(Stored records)
* * *

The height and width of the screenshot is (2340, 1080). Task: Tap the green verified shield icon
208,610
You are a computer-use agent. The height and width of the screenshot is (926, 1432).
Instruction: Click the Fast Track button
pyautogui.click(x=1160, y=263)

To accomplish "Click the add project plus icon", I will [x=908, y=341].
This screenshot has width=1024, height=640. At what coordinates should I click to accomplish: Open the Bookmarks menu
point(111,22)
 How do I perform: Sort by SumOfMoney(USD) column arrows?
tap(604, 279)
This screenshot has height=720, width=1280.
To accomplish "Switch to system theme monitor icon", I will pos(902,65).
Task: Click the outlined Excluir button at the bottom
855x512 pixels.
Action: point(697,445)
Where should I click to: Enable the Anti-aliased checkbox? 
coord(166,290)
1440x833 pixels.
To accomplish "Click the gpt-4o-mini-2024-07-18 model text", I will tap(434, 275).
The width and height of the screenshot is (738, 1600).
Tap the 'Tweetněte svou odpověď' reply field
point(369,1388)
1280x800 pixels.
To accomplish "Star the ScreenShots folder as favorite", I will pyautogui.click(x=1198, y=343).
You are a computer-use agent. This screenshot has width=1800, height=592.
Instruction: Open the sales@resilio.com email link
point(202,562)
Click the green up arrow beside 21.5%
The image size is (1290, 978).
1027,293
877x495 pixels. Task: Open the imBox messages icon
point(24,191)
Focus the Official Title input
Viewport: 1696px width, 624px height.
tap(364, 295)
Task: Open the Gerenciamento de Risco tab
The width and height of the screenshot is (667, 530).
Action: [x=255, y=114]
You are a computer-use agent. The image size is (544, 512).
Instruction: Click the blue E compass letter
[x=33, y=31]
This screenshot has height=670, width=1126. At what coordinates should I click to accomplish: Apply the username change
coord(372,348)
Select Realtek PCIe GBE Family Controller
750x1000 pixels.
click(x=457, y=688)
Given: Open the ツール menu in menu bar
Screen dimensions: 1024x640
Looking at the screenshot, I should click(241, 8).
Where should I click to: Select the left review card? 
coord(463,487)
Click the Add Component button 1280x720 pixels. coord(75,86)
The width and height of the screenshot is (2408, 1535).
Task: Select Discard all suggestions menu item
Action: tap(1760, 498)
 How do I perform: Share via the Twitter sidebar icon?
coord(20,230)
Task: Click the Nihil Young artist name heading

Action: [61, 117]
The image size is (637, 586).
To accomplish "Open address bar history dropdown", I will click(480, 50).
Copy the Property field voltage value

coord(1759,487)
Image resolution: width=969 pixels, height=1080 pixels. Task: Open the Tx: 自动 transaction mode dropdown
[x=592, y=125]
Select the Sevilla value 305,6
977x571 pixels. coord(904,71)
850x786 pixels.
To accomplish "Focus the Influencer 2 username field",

* * *

Activity →
Please repeat each entry. Keep every word the same.

Task solution →
The height and width of the screenshot is (2340, 1080). Task: Tap the green verified shield icon
208,610
You are a computer-use agent. The height and width of the screenshot is (926, 1432).
Instruction: Click the Fast Track button
pyautogui.click(x=1160, y=263)

To accomplish "Click the add project plus icon", I will [x=908, y=341].
This screenshot has width=1024, height=640. At what coordinates should I click to accomplish: Open the Bookmarks menu
point(111,22)
 How do I perform: Sort by SumOfMoney(USD) column arrows?
tap(604, 279)
This screenshot has height=720, width=1280.
To accomplish "Switch to system theme monitor icon", I will pos(902,65).
Task: Click the outlined Excluir button at the bottom
855x512 pixels.
Action: point(697,445)
Where should I click to: Enable the Anti-aliased checkbox? 
coord(166,290)
1440x833 pixels.
To accomplish "Click the gpt-4o-mini-2024-07-18 model text", I will tap(434, 275).
The width and height of the screenshot is (738, 1600).
Tap the 'Tweetněte svou odpověď' reply field
point(369,1388)
1280x800 pixels.
To accomplish "Star the ScreenShots folder as favorite", I will pyautogui.click(x=1198, y=343).
You are a computer-use agent. This screenshot has width=1800, height=592.
Instruction: Open the sales@resilio.com email link
point(202,562)
Click the green up arrow beside 21.5%
The image size is (1290, 978).
1027,293
877x495 pixels. Task: Open the imBox messages icon
point(24,191)
Focus the Official Title input
Viewport: 1696px width, 624px height.
tap(364, 295)
Task: Open the Gerenciamento de Risco tab
The width and height of the screenshot is (667, 530).
Action: [x=255, y=114]
You are a computer-use agent. The image size is (544, 512).
Instruction: Click the blue E compass letter
[x=33, y=31]
This screenshot has height=670, width=1126. At what coordinates should I click to accomplish: Apply the username change
coord(372,348)
Select Realtek PCIe GBE Family Controller
750x1000 pixels.
click(x=457, y=688)
Given: Open the ツール menu in menu bar
Screen dimensions: 1024x640
Looking at the screenshot, I should click(241, 8).
Where should I click to: Select the left review card? 
coord(463,487)
Click the Add Component button 1280x720 pixels. coord(75,86)
The width and height of the screenshot is (2408, 1535).
Task: Select Discard all suggestions menu item
Action: tap(1760, 498)
 How do I perform: Share via the Twitter sidebar icon?
coord(20,230)
Task: Click the Nihil Young artist name heading

Action: [61, 117]
The image size is (637, 586).
To accomplish "Open address bar history dropdown", I will click(480, 50).
Copy the Property field voltage value

coord(1759,487)
Image resolution: width=969 pixels, height=1080 pixels. Task: Open the Tx: 自动 transaction mode dropdown
[x=592, y=125]
Select the Sevilla value 305,6
977x571 pixels. coord(904,71)
850x786 pixels.
To accomplish "Focus the Influencer 2 username field",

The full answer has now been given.